Jacobs v. White

Laughlin, J.:

This action was brought for the conversion of merchandise amounting in value to the sum of $133.71, and the plaintiffs recovered the amount claimed, together with costs, which were taxed in their favor. The defendants moved for retaxation of costs.

It appears that the defendants are both non-residents of the State of New York and reside in the State of New Jersey, and that they have no property or place of business within this State. The plaintiffs attempted to serve the defendants by publication, büt they obtained no attachment. Pursuant to the order for service by publication, the summons and complaint were served on one of the defendants without the State. Thereupon the defendants voluntarily appeared and served an answer. The action having been brought to recover a judgment for a sum of money only against non-residents of the State, no jurisdiction was obtained by the service without the State (Haase v. Michigan Steel Boat Co., 148 App. Div. 298), and the only jurisdiction obtained was by the voluntary personal appearance of the defendants.

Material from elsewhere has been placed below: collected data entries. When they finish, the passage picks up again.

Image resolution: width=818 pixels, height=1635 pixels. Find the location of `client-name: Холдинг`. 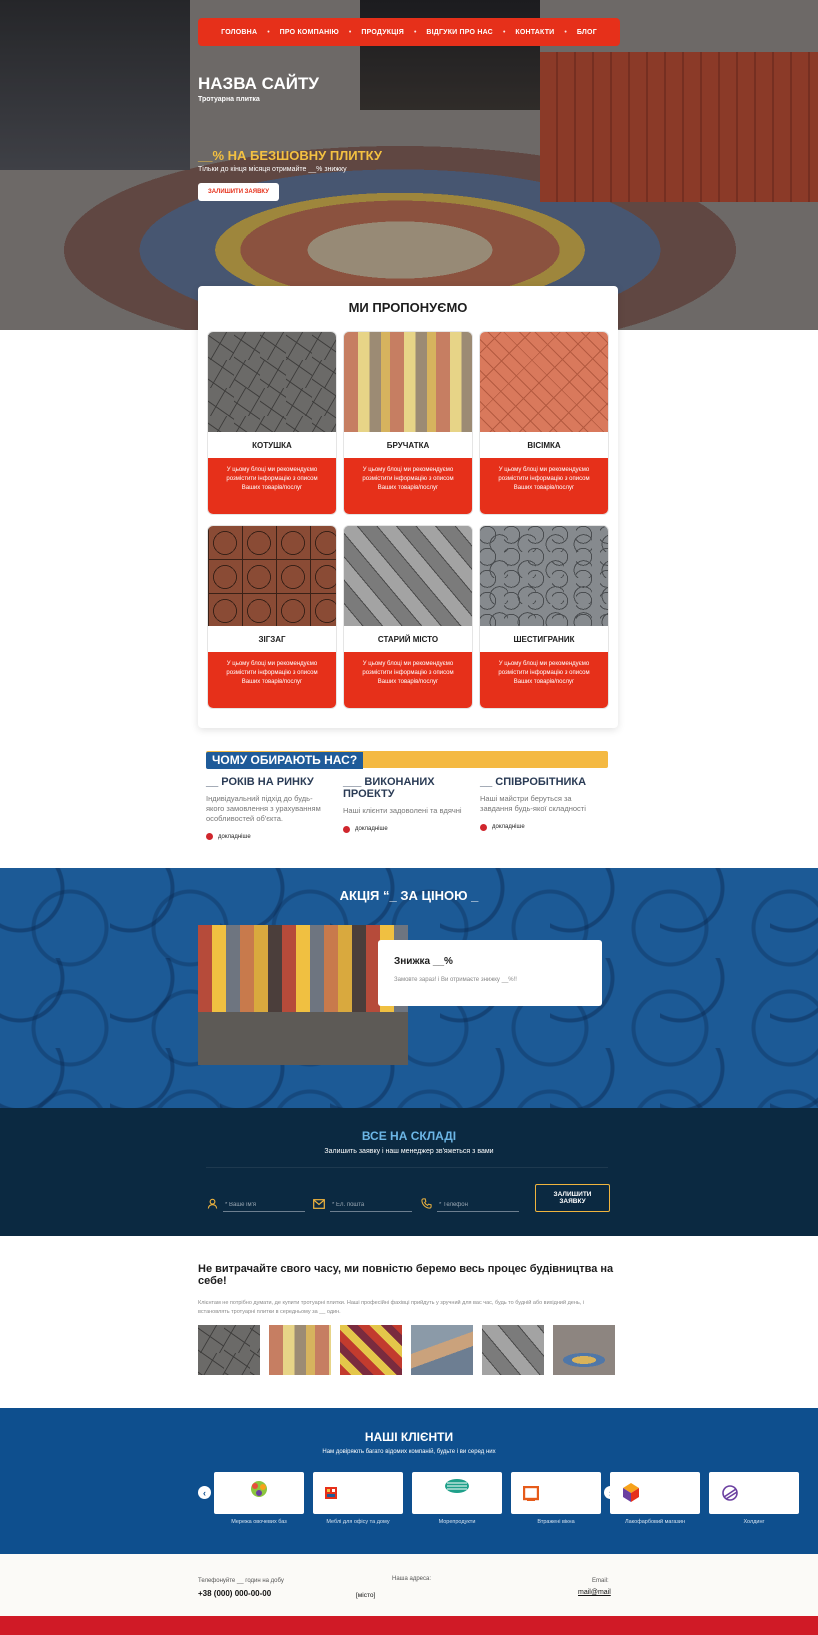

client-name: Холдинг is located at coordinates (754, 1522).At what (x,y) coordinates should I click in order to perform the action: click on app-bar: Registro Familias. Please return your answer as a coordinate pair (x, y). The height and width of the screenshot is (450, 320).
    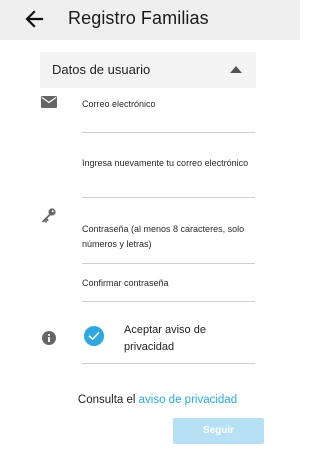
    Looking at the image, I should click on (150, 20).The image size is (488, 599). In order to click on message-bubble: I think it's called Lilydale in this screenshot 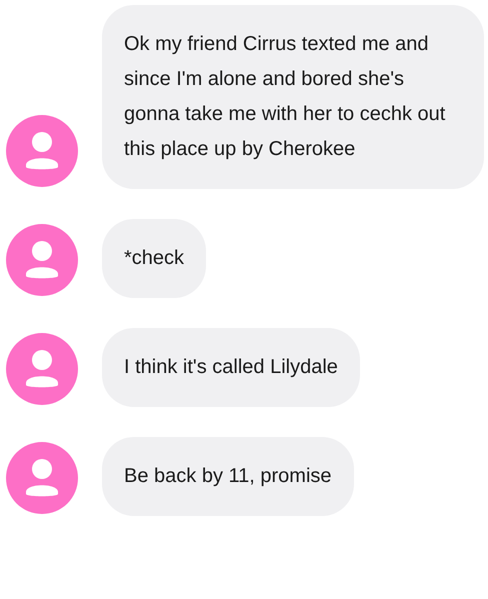, I will do `click(231, 368)`. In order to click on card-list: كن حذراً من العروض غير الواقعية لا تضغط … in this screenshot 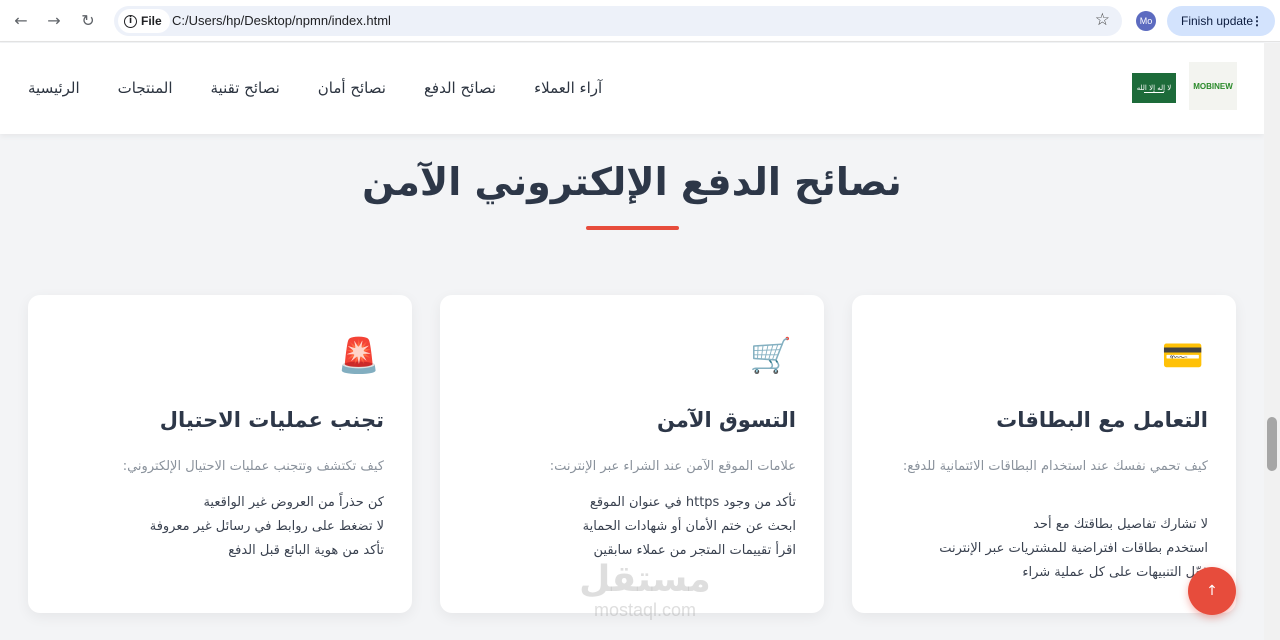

The theory upon which the motion for retaxation for the costs was made by the defendants, and upon which the appeal *113from the order denying the motion is sought to be successfully sustained, is that by virtue of the provisions of section 424 of the Code of Civil Procedure the voluntary appearance of the defendants is equivalent to personal service in the county of New York. The voluntary appearance was equivalent to personal service for the purpose of conferring jurisdiction (Reed v. Chilson, 142 N. Y. 152); but such a voluntary appearance is not equivalent to personal service within the county in which the action is brought for the purpose of determining whether, under the provisions of section 3228, subdivision 5, of the Code of Civil Procedure, the plaintiffs were precluded from taxing costs on the theory that the action might have been brought in the City Court. The .sole test prescribed by the provisions of said subdivision 5 with respect to whether the action could have been brought in the City Court is whether service has been actually made in the county of New York. (Moraff v. Kohn, 157 App. Div. 648.) Service was not actually made within the county of New York, and the voluntary appearance of the defendants in the action is not, for the purposes of the provisions of said subdivision 5, equivalent to actual personal service within the county of New York. It, therefore, follows that the plaintiffs were entitled to recover costs against the defendants, notwithstanding the fact that the recovery was for less than the sum of $1,000.

It follows that the order should be affirmed, with ten dollars costs and disbursements.

Ingraham, P. J., Clarke and Scott, JJ., concurred; McLaughlin, J., dissented.